Parshin graduated in 1964 from the Faculty of Mathematics and Mechanics of Moscow State University and then enrolled as a graduate student at the Steklov Institute of Mathematics, where he received his Kand. Nauk (Ph.D.) in 1968. In 1983 he received his Russian doctorate of sciences (Doctor Nauk) from Moscow State University. He is now a professor at the Steklov Institute in Moscow, where he is the head of the Department of Algebra, and he is also a professor at Moscow State University.

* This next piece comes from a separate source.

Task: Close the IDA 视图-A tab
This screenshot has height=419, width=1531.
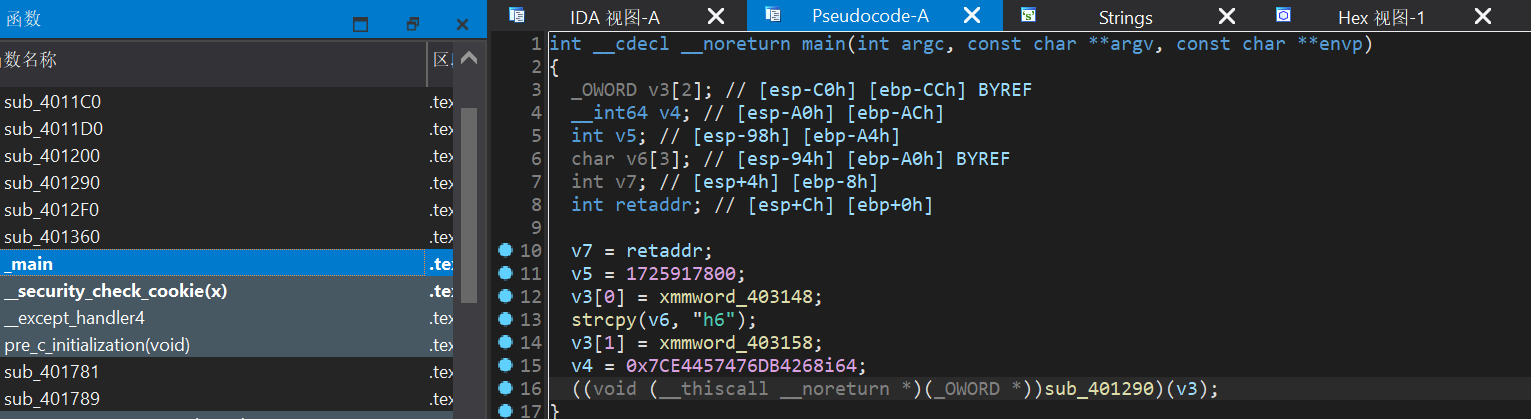Action: click(716, 16)
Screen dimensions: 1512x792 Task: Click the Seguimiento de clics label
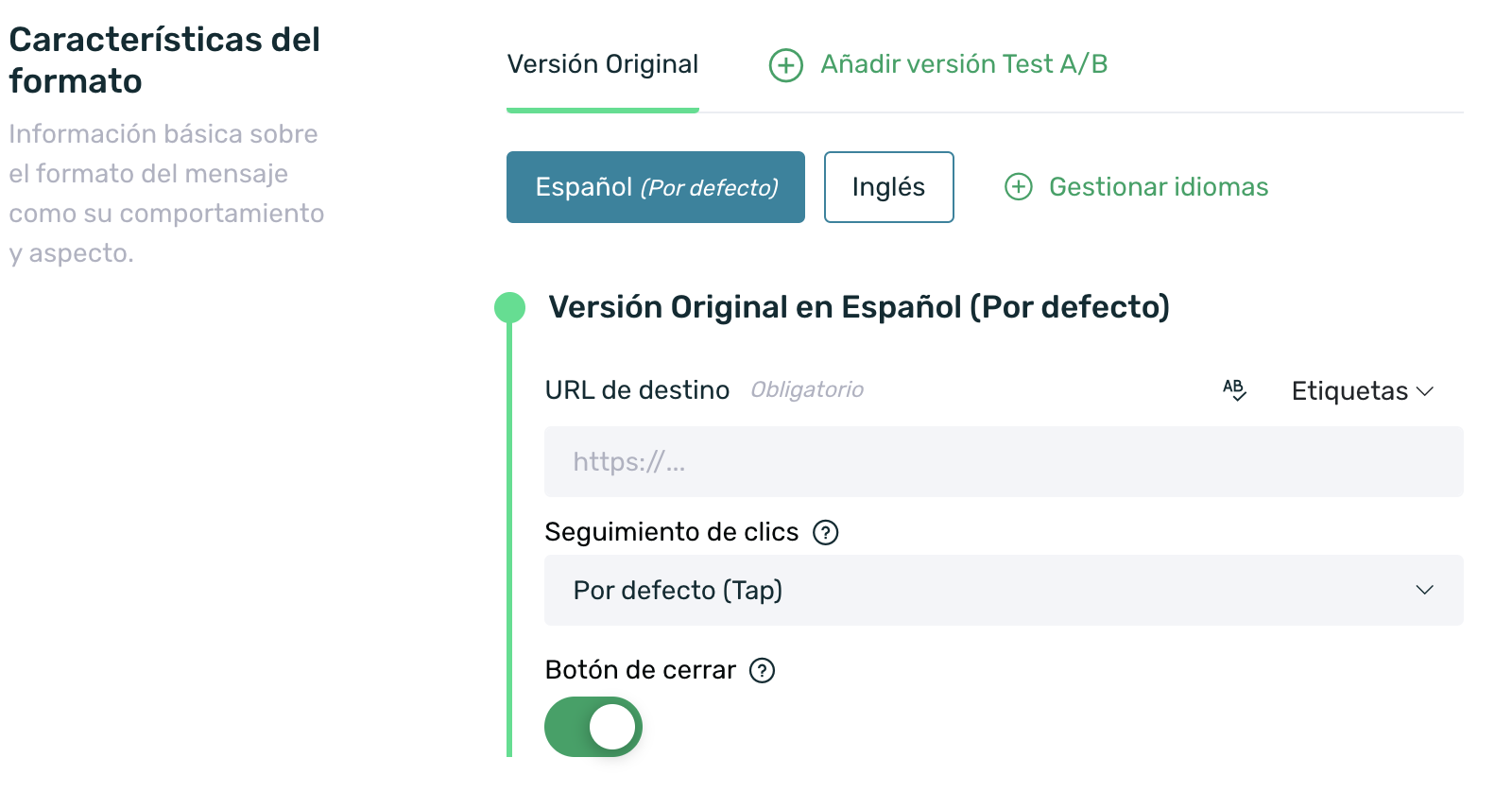(672, 532)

Parshin proved in 1968 that the Mordell conjecture is a logical consequence of a finiteness conjecture, formulated by Igor Shafarevich, concerning isomorphism classes of abelian varieties. (Shafarevich presented his finiteness conjecture at the ICM in 1962). In 1983 Gerd Faltings proved Shafarevich's finiteness conjecture (and thereby the Mordell conjecture).
Shafarevich proved his conjecture for the case with genus g = 1. In 1968 Parshin proved a special case (for S = the empty set) of the following theorem: If B is a smooth complex curve and S is a finite subset of B then there exist only finitely many families (up to isomorphism) of smooth curves of fixed genus g ≥ 2 over B \ S. The general case (for non-empty S) of the preceding theorem was proved by Arakelov. At the same time, Parshin gave a new proof (without an application of the Shafarevich finiteness condition) of the Mordell conjecture in function fields (already proved by Yuri Manin in 1963 and by Hans Grauert in 1965). Parshin presented his results at the ICM in 1970 in Nice.